*What to work on:*
**A)** In the Atlas Blizzard post, which state is home to the commenter who describes being a small rancher?
**B)** Please carry the Atlas Blizzard post forward, writing the next part after its final sentence.

I wasn’t raised on a ranch, but I was amazed at how fast I fell in love with it. With the lifestyle, with being a partner with my husband and his parents, and now my kids and grandkids. Yeah, it’s hard. Sometimes, it’s damn hard. Sometimes, you have flashes of 8-5 jobs with weekends and holidays off and think how nice that would be… and then you walk out your door… and know. This is where my heart belongs, in the mud and dust and snow and tears and the indescribable joys that this life can bring. Ranchers are optimists. “Next time, next year… one more year…” I hope that the ranchers in the Black Hills can find that again… to hang in there… one more year.
Reminder: My normal Question and Answer post is coming up… Did you have more questions about the Atlas Storm or anything? Post it in the comment section! Answers coming Sunday!
96 thoughts on “The Atlas Blizzard”
The Atlas Blizzard |
I cannot say how much I appreciate the fine blogs and reports I am getting. As a small rancher in ohio I can only imagine the pain these families are going through. As far as the response from our national leaders if these states had a large number of electoral votes Air Force one would have done a fly over and photo ops would have been done.
Good Explanation Carol.
As I sit here, tears streaming down my face, I feel compelled to comment. I had the privilege of riding in the Washike Wilderness, Wyoming, the LU Sheep Ranch, Shoshone National Forest, Custer and other areas of Wyoming and the Dakotas and have returned three times. It is Heaven on Earth and I fully understand the impact of this storm on the beautiful cattle that graze there and the people who care so deeply for them. Thank you, Sara, for taking the time write this blog and explain the hopelessness of the situation and the horrible impact this has had on the tough people of the plains. It breaks my heart when those who do not know the situation take to the internet to pass judgement. No one blamed the Sunami victims for being near the beach or the people of New Orleans when Katrina hit the city. A storm of this magnitude is unprecedented in this area at this time of year and, as you said, the cattle were not “haired up” in their winter coats yet. It is a tragedy that will eventually reach the ignorant people who enjoy their steak and potatoes.

*Source material:*

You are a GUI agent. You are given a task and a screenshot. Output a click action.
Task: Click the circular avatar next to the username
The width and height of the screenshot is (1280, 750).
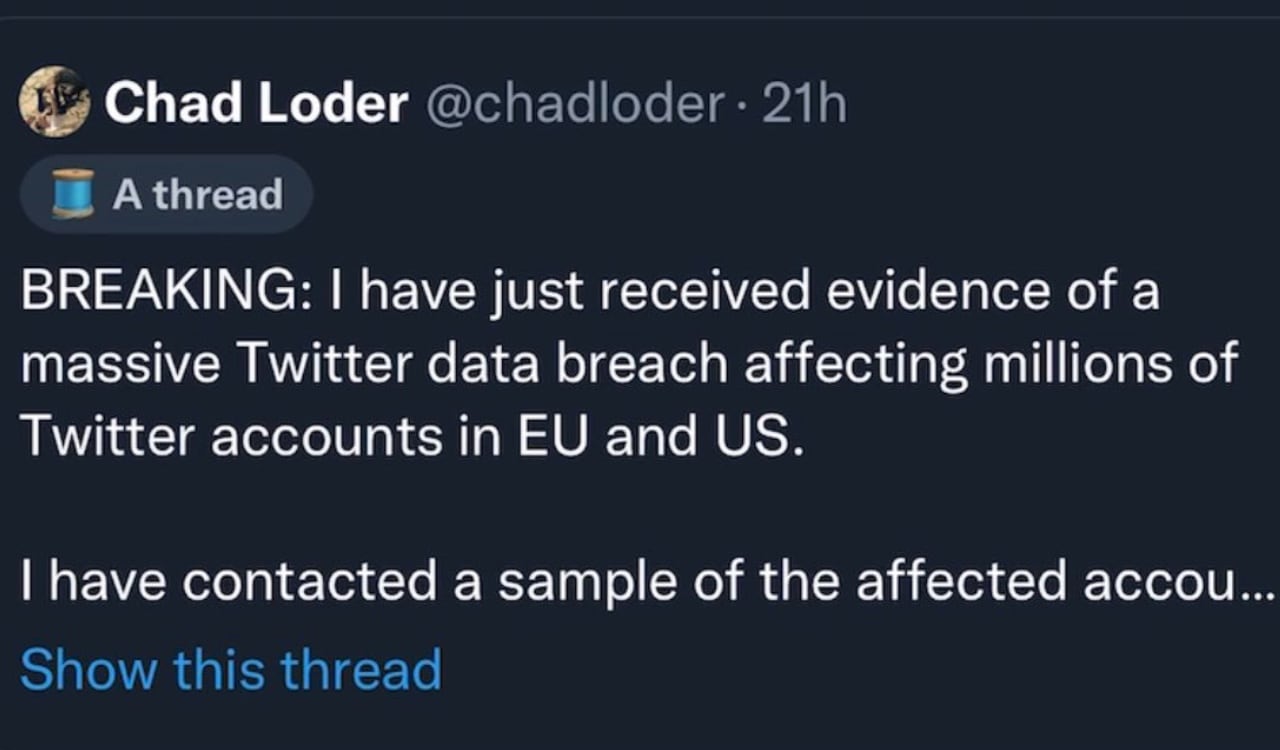[55, 100]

*Set of answers:*
**A)** Ohio.

**B)**
I wish all Americans understood what it means to be a farmer or rancher and how vital agriculture is to our lives and futures. It is disgusting that the news would rather show celebrities and recent murders in big cities than the survival of the heart of our country!
Thank you for taking the time to write this blog and share the information. I am very saddened for those who have lost so much of their livelihood. They will work harder than most would ever think to…just to get back to where they were. Our nation should be supporting them!!
If your in agriculture, you had to know with the reports of the blizzard on the weather channels, that the death toll was tremendous to ranchers in the area. So I guess the reports by the national left news media is secondary. But the truth hurts and until they can’t get the wrinkles out of their bellies from lack of food, things aren’t going to change.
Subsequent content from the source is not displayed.